I have had this book on my shelf since it was Book of the Month add-on in 2020. I had heard some pre-publication praise for it and bought it without really knowing what it was about. In the end, that was a good decision.
Piranesi lives in a house with endless rooms and a ridiculous number of statues, all unique. On the top floors, there is the sky. On the bottom floors, there is the sea. Piranesi is a man of scientific inquiry and helps the Other with his research projects about the house.
Piranesi’s house is no ordinary building: its rooms are infinite, its corridors endless, its walls are lined with thousands upon thousands of statues, each one different from all the others. Within the labyrinth of halls an ocean is imprisoned; waves thunder up staircases, rooms are flooded in an instant. But Piranesi is not afraid; he understands the tides as he understands the pattern of the labyrinth itself. He lives to explore the house.
There is one other person in the house―a man called The Other, who visits Piranesi twice a week and asks for help with research into A Great and Secret Knowledge. But as Piranesi explores, evidence emerges of another person, and a terrible truth begins to unravel, revealing a world beyond the one Piranesi has always known.
Piranesi introduces an astonishing new world, an infinite labyrinth, full of startling images and surreal beauty, haunted by the tides and the clouds.

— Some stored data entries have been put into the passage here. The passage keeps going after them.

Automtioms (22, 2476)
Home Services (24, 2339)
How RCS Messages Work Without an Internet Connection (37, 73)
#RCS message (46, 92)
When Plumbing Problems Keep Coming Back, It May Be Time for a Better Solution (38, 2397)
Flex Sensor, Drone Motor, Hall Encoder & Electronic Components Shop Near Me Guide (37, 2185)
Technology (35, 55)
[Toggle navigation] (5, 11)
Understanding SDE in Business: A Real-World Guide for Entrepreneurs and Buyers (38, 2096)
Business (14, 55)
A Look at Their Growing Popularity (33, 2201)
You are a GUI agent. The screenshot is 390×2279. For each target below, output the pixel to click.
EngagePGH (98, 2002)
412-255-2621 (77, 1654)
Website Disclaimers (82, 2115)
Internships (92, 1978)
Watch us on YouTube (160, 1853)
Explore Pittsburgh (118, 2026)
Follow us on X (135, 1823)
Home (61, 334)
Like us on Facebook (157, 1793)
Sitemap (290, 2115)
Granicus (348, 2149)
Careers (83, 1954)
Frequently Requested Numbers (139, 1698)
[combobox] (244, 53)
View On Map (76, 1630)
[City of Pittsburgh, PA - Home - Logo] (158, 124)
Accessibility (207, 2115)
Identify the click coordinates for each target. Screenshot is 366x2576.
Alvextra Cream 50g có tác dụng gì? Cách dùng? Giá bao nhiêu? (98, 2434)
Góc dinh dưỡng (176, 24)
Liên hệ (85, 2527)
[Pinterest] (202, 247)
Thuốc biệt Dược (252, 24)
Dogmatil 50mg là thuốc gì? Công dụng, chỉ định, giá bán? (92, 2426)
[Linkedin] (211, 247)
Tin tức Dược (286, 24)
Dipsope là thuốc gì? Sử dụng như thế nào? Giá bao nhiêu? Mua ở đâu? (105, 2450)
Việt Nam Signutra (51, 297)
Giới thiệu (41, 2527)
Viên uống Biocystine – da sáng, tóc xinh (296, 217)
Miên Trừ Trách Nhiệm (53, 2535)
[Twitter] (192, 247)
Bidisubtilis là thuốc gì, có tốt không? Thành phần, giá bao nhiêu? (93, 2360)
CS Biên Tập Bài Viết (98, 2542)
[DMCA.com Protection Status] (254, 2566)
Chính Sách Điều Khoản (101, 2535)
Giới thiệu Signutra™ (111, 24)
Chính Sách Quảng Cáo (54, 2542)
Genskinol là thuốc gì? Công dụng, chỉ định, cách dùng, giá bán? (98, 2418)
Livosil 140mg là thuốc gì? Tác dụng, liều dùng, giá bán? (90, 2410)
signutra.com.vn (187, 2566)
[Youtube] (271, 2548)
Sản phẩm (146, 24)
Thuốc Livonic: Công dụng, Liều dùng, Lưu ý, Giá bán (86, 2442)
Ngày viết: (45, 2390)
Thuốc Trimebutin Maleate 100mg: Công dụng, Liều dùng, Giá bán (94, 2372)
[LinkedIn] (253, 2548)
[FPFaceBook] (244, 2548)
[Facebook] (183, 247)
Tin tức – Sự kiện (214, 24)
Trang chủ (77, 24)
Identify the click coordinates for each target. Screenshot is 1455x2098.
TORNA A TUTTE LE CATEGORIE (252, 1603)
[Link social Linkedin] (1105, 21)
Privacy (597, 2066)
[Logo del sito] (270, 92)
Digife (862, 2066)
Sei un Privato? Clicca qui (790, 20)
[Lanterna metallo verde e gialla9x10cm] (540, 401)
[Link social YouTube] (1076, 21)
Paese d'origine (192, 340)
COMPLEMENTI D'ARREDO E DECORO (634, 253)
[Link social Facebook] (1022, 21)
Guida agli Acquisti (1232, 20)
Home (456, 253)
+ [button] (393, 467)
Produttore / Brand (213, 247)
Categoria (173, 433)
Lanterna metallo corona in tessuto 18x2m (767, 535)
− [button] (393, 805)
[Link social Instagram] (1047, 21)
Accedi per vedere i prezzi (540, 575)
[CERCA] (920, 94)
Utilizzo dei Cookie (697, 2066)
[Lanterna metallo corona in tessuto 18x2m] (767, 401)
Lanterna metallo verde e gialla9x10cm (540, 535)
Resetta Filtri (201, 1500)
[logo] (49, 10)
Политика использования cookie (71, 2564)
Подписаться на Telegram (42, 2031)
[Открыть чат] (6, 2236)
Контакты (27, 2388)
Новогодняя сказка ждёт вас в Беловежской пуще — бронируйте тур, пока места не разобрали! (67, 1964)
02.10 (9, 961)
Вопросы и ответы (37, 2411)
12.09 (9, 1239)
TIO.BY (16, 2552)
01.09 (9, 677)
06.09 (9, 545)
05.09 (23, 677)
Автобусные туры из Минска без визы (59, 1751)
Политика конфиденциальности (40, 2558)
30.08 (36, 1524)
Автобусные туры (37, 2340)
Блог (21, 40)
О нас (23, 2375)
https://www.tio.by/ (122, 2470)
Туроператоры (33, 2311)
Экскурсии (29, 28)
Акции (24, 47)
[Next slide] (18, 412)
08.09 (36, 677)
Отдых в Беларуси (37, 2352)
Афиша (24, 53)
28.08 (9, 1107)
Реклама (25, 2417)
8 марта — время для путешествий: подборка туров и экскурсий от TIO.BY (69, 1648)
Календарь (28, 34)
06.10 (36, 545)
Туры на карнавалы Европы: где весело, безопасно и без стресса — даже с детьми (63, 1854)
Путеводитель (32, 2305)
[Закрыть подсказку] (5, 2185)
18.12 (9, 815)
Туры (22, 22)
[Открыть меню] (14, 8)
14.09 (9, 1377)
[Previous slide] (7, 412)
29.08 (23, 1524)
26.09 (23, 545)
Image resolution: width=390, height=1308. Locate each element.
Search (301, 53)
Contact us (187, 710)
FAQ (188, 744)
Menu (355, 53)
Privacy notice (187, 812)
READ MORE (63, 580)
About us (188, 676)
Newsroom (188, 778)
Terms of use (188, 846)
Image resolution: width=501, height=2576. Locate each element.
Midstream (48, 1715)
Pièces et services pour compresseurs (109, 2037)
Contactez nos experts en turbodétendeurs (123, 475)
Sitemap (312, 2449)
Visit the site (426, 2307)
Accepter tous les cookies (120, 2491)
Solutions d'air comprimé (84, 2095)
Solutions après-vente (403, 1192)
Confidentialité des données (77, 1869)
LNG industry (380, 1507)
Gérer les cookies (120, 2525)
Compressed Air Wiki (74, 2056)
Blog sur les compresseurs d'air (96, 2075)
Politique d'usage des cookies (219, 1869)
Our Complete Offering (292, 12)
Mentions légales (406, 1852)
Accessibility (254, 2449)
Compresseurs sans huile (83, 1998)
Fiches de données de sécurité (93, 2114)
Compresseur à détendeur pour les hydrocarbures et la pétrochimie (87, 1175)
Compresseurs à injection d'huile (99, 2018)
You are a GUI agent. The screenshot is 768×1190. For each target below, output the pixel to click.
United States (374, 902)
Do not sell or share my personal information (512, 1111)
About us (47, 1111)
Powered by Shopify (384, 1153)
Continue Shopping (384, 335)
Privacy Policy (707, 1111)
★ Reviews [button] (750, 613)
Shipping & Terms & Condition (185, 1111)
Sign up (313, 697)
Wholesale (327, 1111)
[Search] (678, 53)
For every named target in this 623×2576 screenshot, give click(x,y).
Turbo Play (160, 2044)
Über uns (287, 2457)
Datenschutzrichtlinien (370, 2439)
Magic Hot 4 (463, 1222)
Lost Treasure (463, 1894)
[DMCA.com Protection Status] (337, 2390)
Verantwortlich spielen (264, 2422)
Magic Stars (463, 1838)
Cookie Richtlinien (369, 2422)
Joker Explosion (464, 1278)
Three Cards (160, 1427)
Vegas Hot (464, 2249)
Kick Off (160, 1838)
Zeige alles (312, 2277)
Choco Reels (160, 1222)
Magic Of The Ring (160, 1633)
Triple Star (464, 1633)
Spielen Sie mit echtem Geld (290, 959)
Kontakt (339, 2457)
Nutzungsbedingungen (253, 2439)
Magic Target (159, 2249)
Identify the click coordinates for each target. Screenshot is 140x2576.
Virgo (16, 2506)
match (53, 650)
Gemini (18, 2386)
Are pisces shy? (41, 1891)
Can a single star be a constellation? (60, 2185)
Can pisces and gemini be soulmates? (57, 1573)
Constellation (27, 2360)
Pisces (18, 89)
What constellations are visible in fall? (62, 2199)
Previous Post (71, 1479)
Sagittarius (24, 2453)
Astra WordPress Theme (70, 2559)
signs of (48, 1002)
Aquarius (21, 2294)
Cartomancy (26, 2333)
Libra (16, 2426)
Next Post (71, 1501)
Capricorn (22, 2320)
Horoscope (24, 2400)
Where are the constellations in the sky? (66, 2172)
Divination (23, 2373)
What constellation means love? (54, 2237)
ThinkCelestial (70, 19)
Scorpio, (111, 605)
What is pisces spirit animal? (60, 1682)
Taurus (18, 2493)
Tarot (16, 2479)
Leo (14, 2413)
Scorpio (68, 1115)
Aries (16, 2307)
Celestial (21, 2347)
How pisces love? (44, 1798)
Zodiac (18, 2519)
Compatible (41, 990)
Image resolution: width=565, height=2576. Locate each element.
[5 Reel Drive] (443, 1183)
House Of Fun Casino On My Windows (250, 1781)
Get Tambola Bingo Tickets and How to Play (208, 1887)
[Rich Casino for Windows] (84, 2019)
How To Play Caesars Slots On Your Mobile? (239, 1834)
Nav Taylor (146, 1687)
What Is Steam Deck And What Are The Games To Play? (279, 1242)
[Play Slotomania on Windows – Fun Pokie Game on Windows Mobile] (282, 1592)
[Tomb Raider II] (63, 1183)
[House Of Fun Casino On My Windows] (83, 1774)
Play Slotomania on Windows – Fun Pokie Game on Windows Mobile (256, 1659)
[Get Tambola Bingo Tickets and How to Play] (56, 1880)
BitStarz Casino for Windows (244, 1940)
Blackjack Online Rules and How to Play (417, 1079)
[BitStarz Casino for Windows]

Piranesi is simply unlike any book I have ever read and likely will ever read. I mean that in an awe-inspiring way. It is full of so many surprises as well as delight.
I found Piranesi a bit slow to start, but then you are weirdly entranced by about page 25. I think the book is just so strange that you need to know why and how and what is going on. Why is Piranesi in this labyrinth house with endless rooms and a bazillion statues? What is this house? Is it a metaphor? At some point, I was completely pulled in and needed to know what the hell was happening or did happen.
The first page or so it was a bit to slog through, but once I came to understand that I did not need to absorb and remember every little detail, it was much easier to breeze through and enjoy. Please take note! Once you know this, you can truly appreciate Susanna Clarke’s beautiful prose.
It is hard to describe why I liked Piranesi so much. There is a constant unfolding of possibilities. It is quirky and at first you will not understand a thing. In the end Piranesi is simply surprising and magical, yet wholesome. Overall, I definitely recommend Piranesi regardless if it sounds like something you would like or normally read.